出版社内容情報
古代から日本復帰直後までの沖縄の歴史を,青少年向けにわかりやすく,独自の視点から説き明かした幻の名著.
内容説明
米軍占領下の沖縄で、圧政への抵抗運動に理論・実践の両面で献身した著者が、沖縄の日本復帰直後の時期に、若い世代に向けて「これだけは語り伝えておきたい」とやさしく説き明かした、鮮烈な沖縄通史。「島ぐるみ闘争」の歴史の探究が進む中で再び注目の集まる幻の名著。
目次
1 けわしい戦争の雲ゆき
2 沖縄戦の悲劇
3 古代の沖縄と琉球国の成立
4 江戸時代の琉球
5 明治時代の琉球
6 大正・昭和前期の沖縄
7 アメリカ軍政下の沖縄
著者等紹介
国場幸太郎[コクバコウタロウ]
1927‐2008年。
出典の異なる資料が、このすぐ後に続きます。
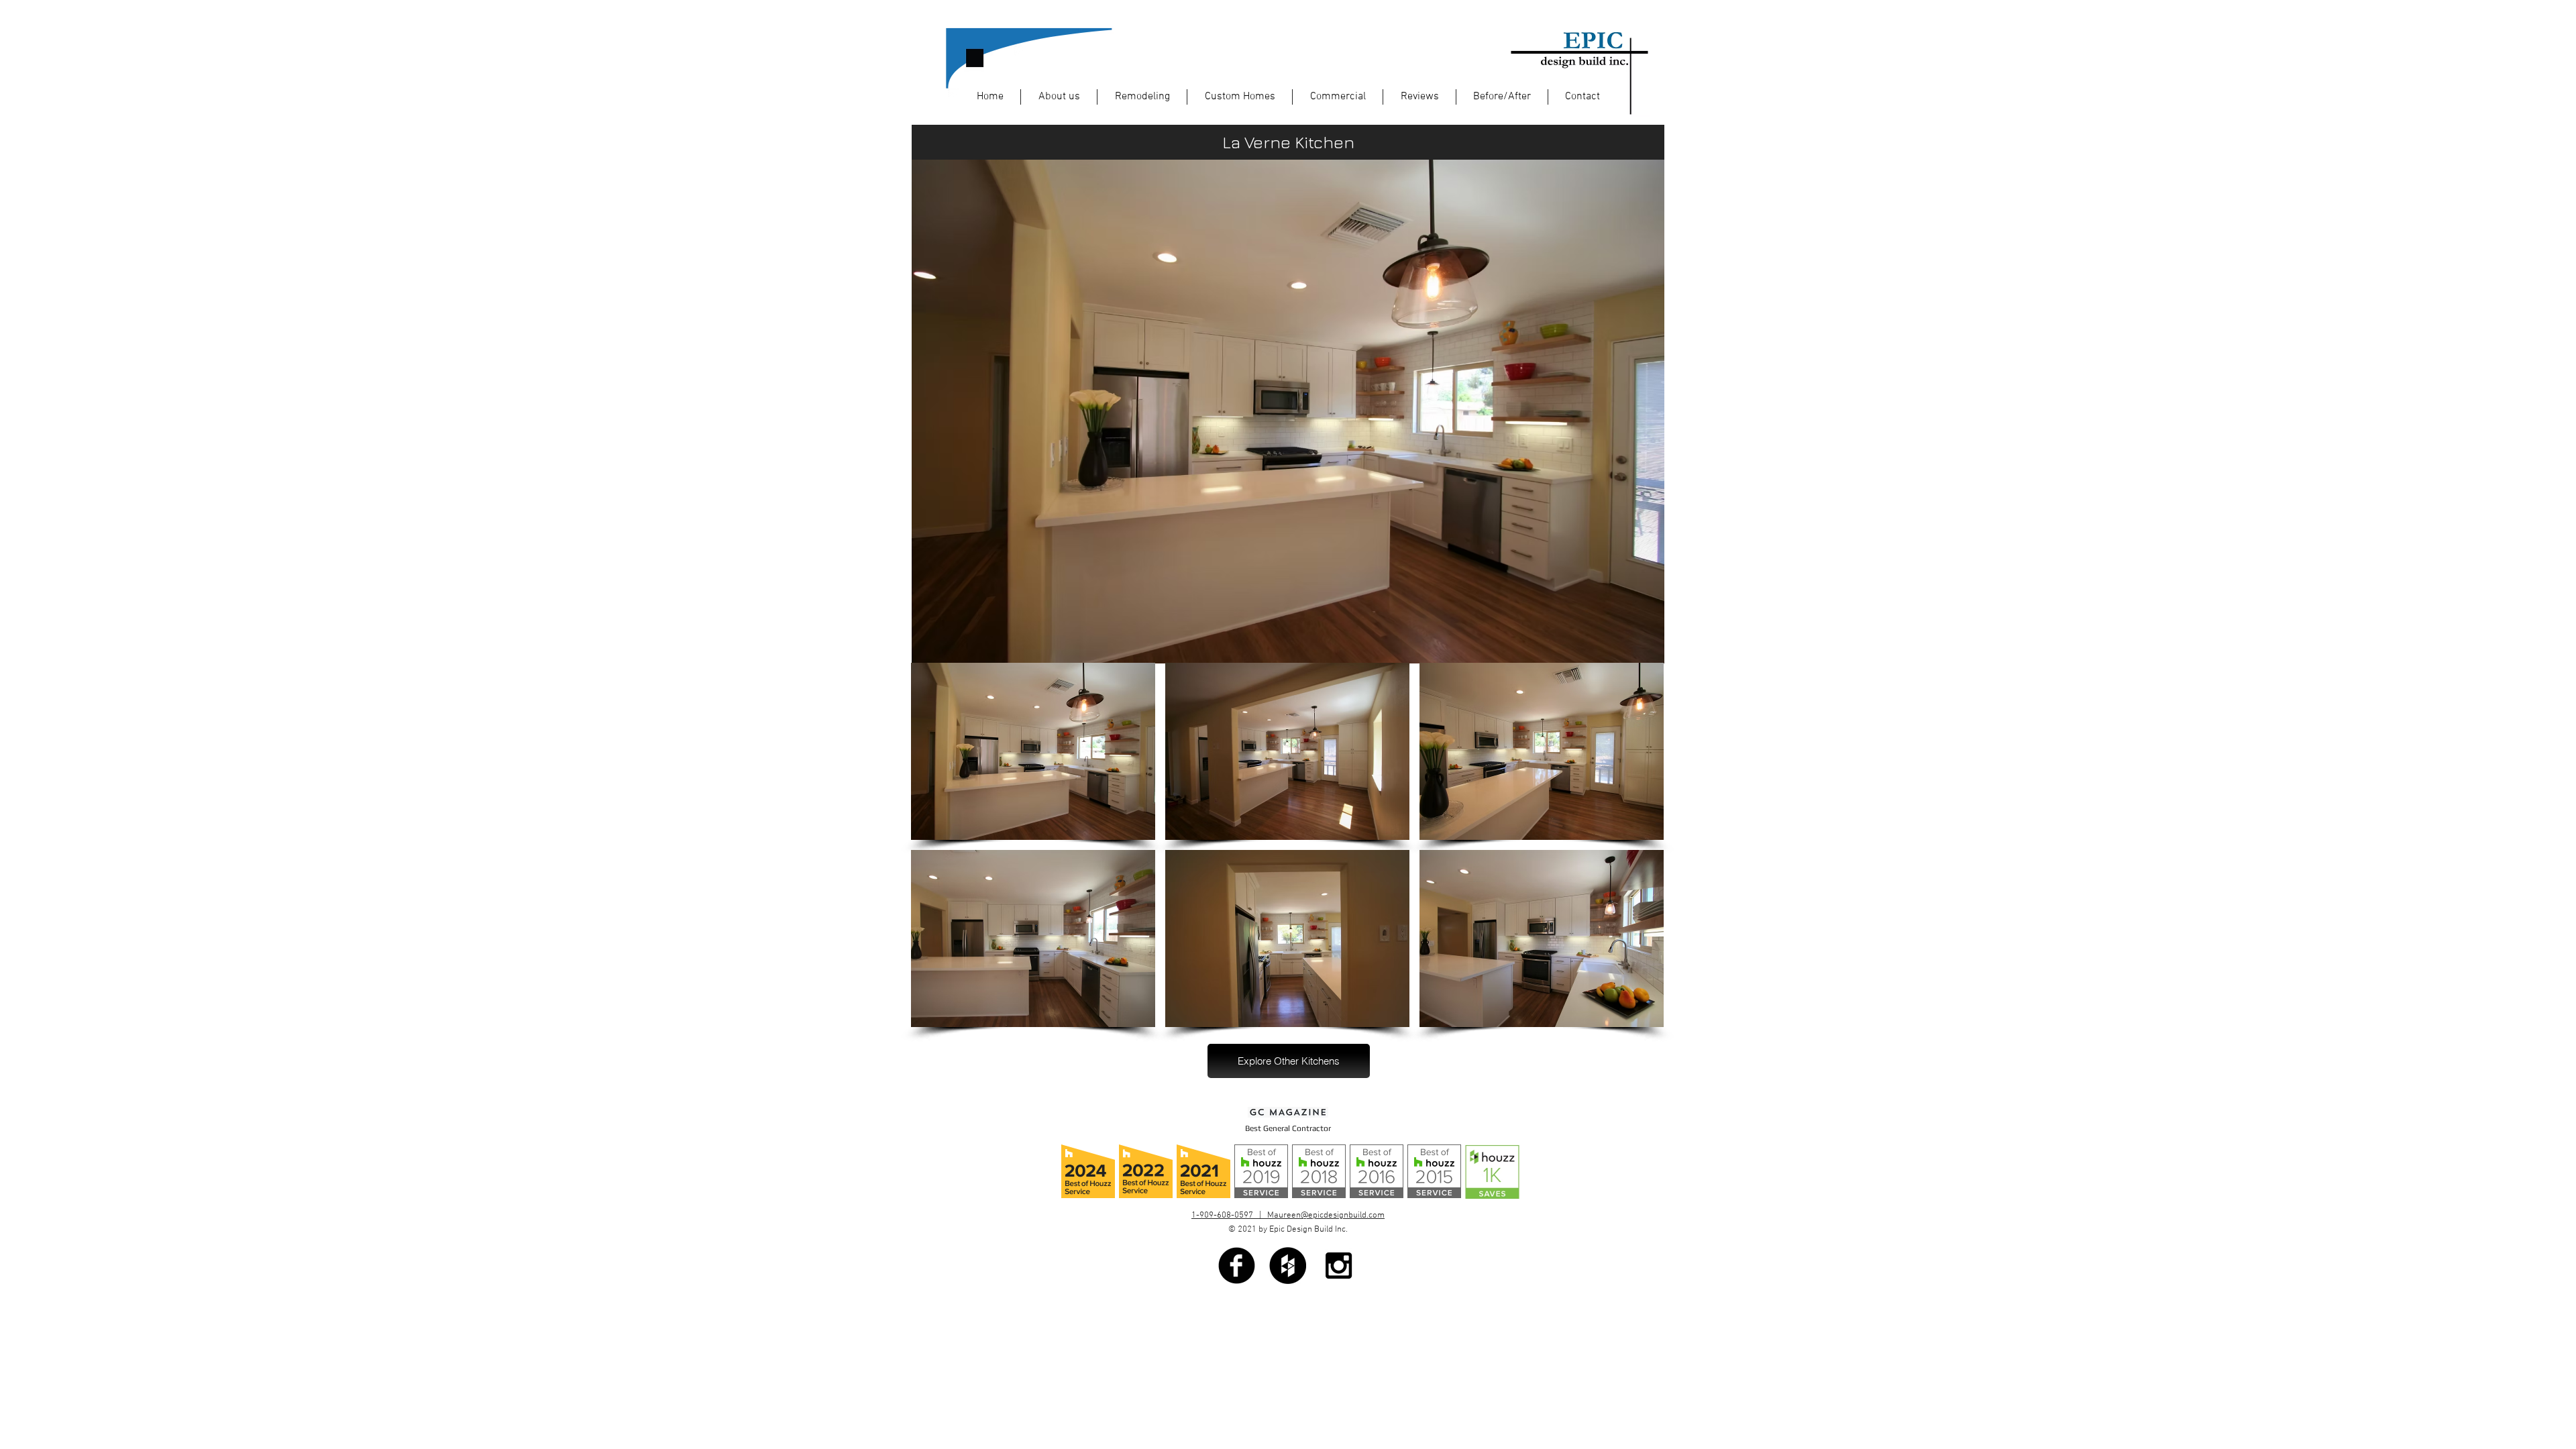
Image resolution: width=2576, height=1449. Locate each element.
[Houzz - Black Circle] (1287, 1265)
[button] (1033, 751)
那覇市生まれ。1953年、東京大学経済学部を卒業し、米軍統治下の沖縄に帰郷。沖縄人民党に入党し瀬長亀次郎書記長を支えるとともに、地下組織の日本共産党沖縄県委員会書記もつとめ、米軍の武力土地接収に対する農民の抵抗運動(「島ぐるみの土地闘争」)を支援した。後に人民党内の路線対立により沖縄を去り東京に移住、現代沖縄研究に取り組む。1964年より宮崎県で高校・高専の教員をつとめた
新川明[アラカワアキラ]
1931年沖縄生まれ。詩人、ジャーナリスト。沖縄タイムス社編集局長・社長・会長を歴任
鹿野政直[カノマサナオ]
1931年大阪府生まれ。日本近現代史、思想史。早稲田大学名誉教授(本データはこの書籍が刊行された当時に掲載されていたものです)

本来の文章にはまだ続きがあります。